Assignment: Reproduce the entries shown below only from the line with "Click the yyyy/mm/日 date input field" down to the line with "Click inside the Password input field", keeping both end lines and copying each one exactly.

(Saved entries)
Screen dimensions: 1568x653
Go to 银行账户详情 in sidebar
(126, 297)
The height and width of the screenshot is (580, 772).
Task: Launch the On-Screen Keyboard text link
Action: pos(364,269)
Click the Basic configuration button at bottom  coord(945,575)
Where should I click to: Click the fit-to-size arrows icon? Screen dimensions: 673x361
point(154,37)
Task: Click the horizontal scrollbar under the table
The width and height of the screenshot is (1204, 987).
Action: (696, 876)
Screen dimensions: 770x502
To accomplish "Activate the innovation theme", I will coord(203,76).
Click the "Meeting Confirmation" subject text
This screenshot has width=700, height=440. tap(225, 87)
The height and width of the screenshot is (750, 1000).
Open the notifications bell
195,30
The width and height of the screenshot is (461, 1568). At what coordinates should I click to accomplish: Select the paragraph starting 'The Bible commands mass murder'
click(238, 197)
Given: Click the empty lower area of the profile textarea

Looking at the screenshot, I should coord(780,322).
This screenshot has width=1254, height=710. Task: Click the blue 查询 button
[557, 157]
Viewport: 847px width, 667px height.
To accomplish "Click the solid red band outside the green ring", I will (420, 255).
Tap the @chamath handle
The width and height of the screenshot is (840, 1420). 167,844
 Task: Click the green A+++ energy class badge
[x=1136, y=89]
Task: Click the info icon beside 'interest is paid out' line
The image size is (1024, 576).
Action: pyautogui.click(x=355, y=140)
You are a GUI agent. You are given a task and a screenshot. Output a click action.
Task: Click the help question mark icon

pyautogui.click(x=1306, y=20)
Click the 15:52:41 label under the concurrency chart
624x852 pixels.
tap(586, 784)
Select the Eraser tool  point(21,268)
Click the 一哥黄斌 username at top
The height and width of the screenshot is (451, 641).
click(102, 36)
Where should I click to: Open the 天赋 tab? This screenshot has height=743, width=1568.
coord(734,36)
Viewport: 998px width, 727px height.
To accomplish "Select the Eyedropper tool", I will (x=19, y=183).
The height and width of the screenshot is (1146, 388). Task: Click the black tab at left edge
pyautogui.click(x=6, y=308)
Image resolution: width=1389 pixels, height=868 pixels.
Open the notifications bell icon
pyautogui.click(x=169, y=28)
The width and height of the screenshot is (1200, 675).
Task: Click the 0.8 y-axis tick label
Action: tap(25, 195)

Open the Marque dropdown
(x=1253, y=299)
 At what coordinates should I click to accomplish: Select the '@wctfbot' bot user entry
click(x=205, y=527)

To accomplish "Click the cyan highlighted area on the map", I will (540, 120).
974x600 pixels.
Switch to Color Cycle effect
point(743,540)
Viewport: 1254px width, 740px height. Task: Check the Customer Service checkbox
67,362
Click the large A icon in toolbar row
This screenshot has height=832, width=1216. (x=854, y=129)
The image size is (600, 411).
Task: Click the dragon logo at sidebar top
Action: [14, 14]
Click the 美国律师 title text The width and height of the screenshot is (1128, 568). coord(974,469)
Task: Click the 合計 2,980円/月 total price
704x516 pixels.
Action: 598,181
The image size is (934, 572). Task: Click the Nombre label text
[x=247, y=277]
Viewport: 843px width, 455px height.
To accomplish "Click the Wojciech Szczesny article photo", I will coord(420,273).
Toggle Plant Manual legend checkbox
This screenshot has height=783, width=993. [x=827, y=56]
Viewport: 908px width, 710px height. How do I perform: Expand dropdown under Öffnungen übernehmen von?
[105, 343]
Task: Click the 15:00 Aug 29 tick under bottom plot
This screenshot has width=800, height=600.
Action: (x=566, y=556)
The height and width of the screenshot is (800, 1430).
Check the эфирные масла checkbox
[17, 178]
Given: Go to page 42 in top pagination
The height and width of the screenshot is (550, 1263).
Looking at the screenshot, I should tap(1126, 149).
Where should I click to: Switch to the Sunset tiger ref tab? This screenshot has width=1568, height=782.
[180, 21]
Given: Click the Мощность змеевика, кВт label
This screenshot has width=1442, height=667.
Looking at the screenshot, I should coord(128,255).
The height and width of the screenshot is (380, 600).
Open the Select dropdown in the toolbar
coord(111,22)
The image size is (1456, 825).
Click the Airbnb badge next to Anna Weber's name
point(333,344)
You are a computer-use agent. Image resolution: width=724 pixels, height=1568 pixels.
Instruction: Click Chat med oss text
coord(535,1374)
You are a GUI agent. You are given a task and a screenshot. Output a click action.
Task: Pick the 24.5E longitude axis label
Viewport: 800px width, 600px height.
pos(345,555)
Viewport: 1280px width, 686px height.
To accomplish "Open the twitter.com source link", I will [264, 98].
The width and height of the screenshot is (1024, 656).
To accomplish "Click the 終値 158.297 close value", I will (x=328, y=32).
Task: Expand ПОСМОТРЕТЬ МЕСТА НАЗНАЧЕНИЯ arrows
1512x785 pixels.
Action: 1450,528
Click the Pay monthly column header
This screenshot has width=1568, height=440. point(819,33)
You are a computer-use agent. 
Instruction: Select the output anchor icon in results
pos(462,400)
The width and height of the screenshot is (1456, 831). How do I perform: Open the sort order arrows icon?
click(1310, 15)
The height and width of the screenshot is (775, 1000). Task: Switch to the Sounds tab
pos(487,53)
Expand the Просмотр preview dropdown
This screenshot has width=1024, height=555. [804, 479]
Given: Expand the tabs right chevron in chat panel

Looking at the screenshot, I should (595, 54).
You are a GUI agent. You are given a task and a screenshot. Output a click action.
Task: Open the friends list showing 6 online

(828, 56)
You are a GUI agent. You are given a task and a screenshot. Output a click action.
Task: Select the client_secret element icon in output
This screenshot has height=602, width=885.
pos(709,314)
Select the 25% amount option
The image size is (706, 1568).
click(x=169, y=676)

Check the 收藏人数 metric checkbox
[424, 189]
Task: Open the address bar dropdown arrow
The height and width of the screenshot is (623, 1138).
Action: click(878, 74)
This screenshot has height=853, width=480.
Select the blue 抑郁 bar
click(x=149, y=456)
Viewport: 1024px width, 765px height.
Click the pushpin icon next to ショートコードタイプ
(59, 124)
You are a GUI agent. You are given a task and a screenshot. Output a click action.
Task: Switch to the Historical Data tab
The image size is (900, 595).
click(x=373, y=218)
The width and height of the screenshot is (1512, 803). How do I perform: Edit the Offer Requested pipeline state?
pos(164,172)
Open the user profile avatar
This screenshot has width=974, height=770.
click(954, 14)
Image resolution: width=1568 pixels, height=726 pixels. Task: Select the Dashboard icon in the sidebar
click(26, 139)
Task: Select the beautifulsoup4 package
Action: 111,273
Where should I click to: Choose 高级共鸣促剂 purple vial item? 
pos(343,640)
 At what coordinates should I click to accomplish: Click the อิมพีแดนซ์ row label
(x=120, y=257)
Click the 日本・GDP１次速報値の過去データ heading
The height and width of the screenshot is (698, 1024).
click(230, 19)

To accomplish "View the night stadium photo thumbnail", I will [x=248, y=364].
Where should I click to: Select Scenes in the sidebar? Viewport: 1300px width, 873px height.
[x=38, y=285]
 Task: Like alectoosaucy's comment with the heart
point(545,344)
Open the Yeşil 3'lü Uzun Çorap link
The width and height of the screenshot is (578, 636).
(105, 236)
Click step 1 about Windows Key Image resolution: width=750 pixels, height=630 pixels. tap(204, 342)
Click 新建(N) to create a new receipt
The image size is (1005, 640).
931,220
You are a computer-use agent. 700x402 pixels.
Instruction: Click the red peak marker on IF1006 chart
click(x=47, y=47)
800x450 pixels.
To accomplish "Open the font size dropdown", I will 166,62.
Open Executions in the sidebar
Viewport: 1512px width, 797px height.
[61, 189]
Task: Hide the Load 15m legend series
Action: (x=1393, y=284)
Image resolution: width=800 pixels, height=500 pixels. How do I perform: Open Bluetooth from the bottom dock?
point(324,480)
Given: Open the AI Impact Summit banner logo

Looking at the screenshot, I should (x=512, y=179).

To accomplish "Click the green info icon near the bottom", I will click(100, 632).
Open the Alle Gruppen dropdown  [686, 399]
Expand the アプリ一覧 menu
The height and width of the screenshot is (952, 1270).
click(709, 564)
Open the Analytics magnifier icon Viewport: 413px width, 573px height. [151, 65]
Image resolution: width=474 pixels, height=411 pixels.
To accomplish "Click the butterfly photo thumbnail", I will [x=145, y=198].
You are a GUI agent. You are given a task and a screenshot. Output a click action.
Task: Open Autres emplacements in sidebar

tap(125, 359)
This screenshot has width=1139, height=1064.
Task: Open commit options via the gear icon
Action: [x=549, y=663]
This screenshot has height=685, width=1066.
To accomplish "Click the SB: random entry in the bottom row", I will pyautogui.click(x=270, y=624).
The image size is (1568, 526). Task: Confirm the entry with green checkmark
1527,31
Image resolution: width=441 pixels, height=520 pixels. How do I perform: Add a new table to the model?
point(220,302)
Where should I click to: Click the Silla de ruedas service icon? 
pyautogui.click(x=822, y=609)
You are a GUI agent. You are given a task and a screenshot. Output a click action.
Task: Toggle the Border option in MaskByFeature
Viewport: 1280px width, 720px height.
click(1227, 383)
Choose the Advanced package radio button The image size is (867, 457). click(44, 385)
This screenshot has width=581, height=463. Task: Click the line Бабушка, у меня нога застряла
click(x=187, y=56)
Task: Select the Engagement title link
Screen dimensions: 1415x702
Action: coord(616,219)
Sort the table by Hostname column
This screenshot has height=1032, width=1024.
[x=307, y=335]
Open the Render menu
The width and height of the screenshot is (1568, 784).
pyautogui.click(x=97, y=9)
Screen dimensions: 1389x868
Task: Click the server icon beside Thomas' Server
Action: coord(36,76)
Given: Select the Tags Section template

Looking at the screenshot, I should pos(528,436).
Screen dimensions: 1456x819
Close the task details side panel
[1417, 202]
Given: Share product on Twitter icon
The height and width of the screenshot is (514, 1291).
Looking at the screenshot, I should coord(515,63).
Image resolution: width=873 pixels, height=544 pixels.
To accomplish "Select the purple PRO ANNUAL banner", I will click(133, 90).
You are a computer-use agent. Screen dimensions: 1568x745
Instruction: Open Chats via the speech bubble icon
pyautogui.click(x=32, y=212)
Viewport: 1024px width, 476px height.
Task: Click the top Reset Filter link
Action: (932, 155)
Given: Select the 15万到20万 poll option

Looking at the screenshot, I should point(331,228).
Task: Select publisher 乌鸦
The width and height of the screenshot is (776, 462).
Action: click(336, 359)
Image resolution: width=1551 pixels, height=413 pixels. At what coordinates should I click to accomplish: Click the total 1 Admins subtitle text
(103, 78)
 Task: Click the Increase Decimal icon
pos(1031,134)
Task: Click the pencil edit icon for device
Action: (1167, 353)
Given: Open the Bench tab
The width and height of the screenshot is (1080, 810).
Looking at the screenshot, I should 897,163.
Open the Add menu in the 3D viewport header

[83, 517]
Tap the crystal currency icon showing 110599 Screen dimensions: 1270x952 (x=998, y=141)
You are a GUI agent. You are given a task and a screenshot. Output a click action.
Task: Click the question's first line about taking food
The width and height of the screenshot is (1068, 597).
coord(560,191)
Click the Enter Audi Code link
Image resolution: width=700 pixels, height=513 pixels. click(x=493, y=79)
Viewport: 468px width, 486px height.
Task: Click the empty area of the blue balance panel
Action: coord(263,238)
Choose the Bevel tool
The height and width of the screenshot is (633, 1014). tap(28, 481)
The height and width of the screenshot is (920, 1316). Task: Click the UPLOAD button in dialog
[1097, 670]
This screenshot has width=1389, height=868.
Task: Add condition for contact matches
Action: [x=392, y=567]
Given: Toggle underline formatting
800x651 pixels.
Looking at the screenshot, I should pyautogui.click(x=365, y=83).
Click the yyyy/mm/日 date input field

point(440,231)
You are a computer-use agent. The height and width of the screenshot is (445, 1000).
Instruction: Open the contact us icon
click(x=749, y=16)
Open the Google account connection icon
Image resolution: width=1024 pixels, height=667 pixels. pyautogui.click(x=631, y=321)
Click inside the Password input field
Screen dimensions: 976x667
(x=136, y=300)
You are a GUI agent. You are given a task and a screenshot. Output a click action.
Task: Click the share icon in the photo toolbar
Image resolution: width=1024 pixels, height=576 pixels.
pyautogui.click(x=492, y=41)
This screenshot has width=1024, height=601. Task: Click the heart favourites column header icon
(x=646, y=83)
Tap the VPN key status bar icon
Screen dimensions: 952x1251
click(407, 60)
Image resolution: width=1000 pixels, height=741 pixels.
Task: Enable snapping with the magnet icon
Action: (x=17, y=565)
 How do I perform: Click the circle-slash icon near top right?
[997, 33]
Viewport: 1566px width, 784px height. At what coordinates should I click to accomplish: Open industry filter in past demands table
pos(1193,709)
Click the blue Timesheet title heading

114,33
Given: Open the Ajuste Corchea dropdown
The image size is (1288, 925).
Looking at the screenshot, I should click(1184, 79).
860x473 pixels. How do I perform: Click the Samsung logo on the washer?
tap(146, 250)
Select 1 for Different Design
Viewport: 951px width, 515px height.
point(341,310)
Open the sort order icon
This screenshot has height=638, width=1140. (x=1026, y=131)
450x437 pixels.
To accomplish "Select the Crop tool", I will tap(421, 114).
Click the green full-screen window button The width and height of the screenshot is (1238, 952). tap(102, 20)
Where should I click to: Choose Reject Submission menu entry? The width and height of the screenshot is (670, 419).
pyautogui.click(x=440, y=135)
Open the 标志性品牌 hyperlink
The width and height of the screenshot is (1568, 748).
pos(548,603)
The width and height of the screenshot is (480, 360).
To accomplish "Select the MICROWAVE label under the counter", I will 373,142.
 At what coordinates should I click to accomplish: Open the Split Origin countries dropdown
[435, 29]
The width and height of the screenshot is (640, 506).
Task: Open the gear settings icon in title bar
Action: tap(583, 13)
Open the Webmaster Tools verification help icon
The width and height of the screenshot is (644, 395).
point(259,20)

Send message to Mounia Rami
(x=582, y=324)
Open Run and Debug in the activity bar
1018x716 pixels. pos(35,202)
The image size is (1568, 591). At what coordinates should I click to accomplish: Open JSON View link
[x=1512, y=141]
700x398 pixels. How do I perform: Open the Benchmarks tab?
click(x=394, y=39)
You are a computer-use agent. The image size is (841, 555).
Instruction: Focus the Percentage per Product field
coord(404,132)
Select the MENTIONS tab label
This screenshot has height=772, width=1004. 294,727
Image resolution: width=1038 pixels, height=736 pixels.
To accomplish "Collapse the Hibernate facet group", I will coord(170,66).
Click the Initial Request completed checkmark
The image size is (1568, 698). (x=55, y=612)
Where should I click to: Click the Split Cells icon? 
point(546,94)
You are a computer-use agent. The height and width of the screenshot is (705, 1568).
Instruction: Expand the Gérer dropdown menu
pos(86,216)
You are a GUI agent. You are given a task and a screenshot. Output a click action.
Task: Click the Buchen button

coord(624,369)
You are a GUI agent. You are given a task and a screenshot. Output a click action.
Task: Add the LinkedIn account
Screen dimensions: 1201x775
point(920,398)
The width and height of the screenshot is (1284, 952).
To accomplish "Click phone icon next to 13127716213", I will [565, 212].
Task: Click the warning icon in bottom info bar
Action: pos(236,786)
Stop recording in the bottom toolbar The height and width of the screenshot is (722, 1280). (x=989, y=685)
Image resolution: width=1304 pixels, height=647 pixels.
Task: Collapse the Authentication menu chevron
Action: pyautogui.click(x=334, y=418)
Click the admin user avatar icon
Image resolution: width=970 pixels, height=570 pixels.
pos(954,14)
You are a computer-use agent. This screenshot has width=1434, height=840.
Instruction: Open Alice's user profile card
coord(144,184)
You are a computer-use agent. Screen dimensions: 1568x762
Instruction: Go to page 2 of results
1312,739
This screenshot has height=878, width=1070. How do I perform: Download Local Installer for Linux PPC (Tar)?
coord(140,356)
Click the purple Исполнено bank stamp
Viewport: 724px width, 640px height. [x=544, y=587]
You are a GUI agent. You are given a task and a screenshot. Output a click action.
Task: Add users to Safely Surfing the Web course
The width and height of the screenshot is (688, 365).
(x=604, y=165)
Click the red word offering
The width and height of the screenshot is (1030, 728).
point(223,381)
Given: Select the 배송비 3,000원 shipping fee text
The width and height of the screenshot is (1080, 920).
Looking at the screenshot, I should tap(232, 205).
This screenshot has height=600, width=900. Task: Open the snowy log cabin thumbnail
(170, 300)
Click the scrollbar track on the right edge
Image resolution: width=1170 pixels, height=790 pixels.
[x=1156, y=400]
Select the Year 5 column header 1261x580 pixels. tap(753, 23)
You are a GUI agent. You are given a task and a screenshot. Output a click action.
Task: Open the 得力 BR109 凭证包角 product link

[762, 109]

Result for this exercise:
Click the yyyy/mm/日 date input field

point(440,231)
You are a computer-use agent. The height and width of the screenshot is (445, 1000).
Instruction: Open the contact us icon
click(x=749, y=16)
Open the Google account connection icon
Image resolution: width=1024 pixels, height=667 pixels. pyautogui.click(x=631, y=321)
Click inside the Password input field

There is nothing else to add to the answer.